Transmission data H is the data portion (or the payload) in a compressed IP packet in a case where the data in the data area in the TLV packet is a compressed IP packet. In this case, the payload of the compressed IP packet is supplied from the demodulation processing unit 42 to the processing unit 43.

For example, in the case of the processing unit 43 requesting a supply of the entire TLV packet, the transmission data A is transmitted from the demodulation processing unit 42. Also, in the case of the processing unit 43 requesting a supply of part of the TLV packet, for example, one set of the transmission data B through H is transmitted from the demodulation processing unit 42 in accordance with the requested data.

In this manner, all or part of the TLV packet is supplied from the demodulation processing unit 42 to the processing unit 43. The TLV packet is a variable-length packet, and is a packet including an IP packet as described above. Such a TLV packet is transmitted from the demodulation processing unit 42, and is received by the processing unit 43.

In addition, the supply of the TLV packet is conducted at the timing based on the clock signal, the sync signal, and the valid signal, which have been described above with reference to FIG. 7. These signals and the timing of the data supply are now described in greater detail.

As described above, the data signal line might be formed with one to eight signal lines (one to eight bits). In the description below, the following example cases will be explained: an example case where one data signal line is provided, and 1-bit serial transmission is performed; an example case where the number of data signal lines is two, and 2-bit parallel transmission is performed; an example case where the number of data signal lines is four, and 4-bit parallel transmission is performed; and an example case where the number of data signal lines is eight, and 8-bit parallel transmission is performed.

It should be noted that the present technology can be applied to transmission other than the above described transmission, such as 3-bit parallel transmission, and is not limited to the example cases described below.

Referring first to FIGS. 9 through 12, data transmission in which the clock signal changes but the valid signal does not is described. It should be noted that, although the sync signal is not shown in FIGS. 9 through 12, the sync signal is supplied as the signal indicating the timing of the top of the packet included in the TLV, from the demodulation processing unit 42 to the processing unit 43, as in the case described above with reference to FIG. 7.

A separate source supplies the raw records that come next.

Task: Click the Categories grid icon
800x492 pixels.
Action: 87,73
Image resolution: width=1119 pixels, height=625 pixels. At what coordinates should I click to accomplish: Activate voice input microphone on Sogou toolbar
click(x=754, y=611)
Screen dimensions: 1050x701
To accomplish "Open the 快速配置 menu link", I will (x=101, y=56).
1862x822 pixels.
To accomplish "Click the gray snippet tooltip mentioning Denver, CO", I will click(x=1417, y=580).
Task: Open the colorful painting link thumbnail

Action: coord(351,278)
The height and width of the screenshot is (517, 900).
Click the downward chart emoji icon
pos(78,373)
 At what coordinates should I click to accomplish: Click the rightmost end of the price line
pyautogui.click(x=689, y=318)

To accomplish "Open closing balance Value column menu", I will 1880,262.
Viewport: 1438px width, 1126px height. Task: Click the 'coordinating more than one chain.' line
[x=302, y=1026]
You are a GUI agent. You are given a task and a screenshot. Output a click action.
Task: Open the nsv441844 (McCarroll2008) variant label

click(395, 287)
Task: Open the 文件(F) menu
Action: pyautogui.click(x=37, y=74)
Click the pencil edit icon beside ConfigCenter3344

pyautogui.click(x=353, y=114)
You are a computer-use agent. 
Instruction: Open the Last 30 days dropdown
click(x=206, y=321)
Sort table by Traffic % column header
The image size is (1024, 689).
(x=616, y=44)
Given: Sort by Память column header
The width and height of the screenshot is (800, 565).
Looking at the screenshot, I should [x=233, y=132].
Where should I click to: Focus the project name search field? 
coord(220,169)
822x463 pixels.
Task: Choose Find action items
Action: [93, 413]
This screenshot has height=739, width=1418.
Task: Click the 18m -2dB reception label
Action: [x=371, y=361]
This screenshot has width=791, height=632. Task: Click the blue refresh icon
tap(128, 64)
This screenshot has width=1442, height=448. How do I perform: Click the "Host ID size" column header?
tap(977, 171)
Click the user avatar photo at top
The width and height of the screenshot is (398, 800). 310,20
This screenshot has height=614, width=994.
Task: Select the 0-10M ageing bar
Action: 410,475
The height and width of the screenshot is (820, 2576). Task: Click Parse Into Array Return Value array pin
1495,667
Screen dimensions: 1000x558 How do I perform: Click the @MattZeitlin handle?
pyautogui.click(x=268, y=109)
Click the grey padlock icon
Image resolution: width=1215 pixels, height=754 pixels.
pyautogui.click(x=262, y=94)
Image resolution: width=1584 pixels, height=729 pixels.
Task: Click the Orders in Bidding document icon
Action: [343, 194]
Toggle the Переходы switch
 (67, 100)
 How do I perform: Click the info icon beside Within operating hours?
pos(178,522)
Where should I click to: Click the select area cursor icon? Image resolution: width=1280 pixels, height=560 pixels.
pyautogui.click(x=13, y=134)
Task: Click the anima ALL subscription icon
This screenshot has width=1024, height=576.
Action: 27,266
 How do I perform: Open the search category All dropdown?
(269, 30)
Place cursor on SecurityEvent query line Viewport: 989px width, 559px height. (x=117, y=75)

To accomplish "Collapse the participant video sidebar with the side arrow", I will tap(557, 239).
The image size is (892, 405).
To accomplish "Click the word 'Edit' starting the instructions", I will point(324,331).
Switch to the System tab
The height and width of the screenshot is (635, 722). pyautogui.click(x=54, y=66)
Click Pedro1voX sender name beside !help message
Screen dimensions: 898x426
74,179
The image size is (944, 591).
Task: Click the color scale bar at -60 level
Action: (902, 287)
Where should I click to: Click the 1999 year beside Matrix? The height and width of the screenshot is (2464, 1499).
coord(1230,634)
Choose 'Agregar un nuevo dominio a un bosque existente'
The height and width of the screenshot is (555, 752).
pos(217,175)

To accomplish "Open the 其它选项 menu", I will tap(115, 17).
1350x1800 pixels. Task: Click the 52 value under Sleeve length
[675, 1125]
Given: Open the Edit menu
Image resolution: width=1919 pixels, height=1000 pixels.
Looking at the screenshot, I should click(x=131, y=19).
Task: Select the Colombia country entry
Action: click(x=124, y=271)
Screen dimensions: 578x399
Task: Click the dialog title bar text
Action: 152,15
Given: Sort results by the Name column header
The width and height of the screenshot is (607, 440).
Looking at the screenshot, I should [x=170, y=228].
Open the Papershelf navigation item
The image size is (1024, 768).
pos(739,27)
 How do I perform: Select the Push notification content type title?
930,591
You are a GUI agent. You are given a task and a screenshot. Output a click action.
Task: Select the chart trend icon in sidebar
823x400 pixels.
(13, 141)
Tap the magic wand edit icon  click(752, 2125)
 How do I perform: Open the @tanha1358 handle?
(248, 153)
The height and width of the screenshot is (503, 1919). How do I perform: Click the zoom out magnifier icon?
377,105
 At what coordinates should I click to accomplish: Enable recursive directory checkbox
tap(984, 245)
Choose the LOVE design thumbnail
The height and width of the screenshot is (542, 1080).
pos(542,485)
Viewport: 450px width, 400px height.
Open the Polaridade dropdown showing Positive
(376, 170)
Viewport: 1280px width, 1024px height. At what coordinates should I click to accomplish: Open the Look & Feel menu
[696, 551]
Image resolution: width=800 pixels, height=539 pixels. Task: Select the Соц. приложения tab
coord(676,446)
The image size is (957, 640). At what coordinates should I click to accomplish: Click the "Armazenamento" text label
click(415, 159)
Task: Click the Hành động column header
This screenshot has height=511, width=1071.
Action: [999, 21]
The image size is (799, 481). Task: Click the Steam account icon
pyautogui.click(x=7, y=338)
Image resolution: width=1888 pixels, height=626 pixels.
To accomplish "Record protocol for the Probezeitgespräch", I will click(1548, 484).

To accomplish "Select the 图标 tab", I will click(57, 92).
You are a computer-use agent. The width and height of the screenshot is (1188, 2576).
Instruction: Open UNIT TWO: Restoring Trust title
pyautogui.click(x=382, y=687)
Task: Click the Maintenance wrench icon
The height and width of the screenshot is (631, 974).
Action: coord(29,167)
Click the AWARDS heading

FIG. 9 is a diagram showing the waveforms of the clock signal, the data signal, and the valid signal in the case of 8-bit parallel transmission. As 8-bit parallel transmission is performed, eight data signal lines are provided between the demodulation processing unit 42 and the processing unit 43, and 8-bit data is transmitted in one cycle of the clock signal, as shown in FIG. 9. The valid signal is always at the H-level, which means that the valid signal indicates a valid section in which a packet exists in this case.

The processing unit 43 can receive (latch) the data of a data signal at each rising edge of the clock signal. It should be noted that, although data is to be latched at each rising edge of the clock signal in the description continued below, data may be latched at each falling edge of the clock signal.

The clock signal shown in FIG. 9 is in a rising edge mode, but the clock signal may be in a falling edge mode. In the description below, the other signals are similar to the clock signal, and example cases of rising edge modes will be described unless otherwise specifically mentioned. However, the present technology may also be applied in cases of falling edge modes as in cases of rising edge modes.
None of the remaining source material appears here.